What could we expect yesterday? Tsang could not at one stroke restore stability and sanity to a property market that has locked half of the city into a price spiral, with the other half locked out. He has said, often enough and rightly, that in trying to make housing more affordable, the government has to be careful not to adopt measures that risk destabilising the market. The pledge to make land available for 20,000 private residential flats a year for 10 years, to be overseen by a committee headed by the financial secretary, is a measured attempt to ensure market stability. The provision of 5,000 small and medium-sized flats for the 'sandwich class' under a rent-for-purchase scheme that subsidises first-time buyers is an acceptable intervention in present market conditions.

We still need more vision. Such measures will buy time and political breathing space until cyclical factors like interest rates weaken demand and prices. Sustainable land and property market policies in an open economy that is now a magnet to cashed-up mainlanders, is another big issue left to Tsang's successor; likewise the growing wealth gap, despite increased assistance to low income families through subsidies and a welfare safety-net fund financed by the government and the business sector.

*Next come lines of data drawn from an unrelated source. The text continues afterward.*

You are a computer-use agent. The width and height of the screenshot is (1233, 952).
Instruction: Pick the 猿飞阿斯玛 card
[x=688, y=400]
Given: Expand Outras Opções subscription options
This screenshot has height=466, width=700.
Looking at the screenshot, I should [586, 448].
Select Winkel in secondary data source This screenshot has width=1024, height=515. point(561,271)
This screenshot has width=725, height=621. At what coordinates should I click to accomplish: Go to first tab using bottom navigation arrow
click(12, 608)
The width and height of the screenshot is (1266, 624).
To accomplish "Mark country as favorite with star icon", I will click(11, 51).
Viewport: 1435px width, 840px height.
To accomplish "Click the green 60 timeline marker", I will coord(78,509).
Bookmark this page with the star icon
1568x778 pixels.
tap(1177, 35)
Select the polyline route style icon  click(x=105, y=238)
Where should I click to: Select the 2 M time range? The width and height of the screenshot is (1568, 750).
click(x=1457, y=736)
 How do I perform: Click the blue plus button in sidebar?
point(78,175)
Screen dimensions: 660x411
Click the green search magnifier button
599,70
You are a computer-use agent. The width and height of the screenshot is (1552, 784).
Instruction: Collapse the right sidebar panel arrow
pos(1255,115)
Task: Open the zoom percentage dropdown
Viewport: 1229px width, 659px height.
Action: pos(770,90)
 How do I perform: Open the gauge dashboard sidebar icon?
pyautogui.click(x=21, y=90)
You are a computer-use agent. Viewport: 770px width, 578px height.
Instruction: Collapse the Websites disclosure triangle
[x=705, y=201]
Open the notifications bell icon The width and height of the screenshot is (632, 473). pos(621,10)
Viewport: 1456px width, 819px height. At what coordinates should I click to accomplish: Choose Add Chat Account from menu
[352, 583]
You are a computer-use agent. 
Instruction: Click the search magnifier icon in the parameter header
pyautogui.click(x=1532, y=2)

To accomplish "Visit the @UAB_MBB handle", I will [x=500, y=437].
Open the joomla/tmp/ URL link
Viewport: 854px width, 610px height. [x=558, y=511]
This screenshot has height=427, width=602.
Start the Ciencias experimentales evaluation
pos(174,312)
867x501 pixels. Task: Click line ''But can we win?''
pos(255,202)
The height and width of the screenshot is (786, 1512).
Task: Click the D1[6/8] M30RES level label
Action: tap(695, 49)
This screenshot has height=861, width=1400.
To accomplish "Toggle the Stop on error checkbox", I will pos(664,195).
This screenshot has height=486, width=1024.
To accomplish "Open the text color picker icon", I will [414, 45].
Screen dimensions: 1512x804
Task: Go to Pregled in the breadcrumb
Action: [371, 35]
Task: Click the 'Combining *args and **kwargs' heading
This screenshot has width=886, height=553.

That said, the lack of vision is partly our fault as well as that of the government. The community has in recent years come to expect policy addresses and budgets to be times of handouts. We talk of the need for vision to solve problems, but are too easily dissuaded from accepting the long-term challenge by reactive, short-term fixes and sweeteners. Also, vocal opposition from various interest groups too easily deters officials from pursuing the policy programmes Hong Kong needs. As a result, our city has not dealt with issues underlying housing, economic diversification, ageing and health.

Tsang notes that while Hong Kong has emerged in better shape than most places from the global financial crisis, it faces increasing risk to its open economy from asset bubbles, fragile recovery and sovereign debt elsewhere. That is a reminder that we cannot keep putting off the hard choices needed to realise the ideal of a prosperous, fair society that remains resilient to external shocks.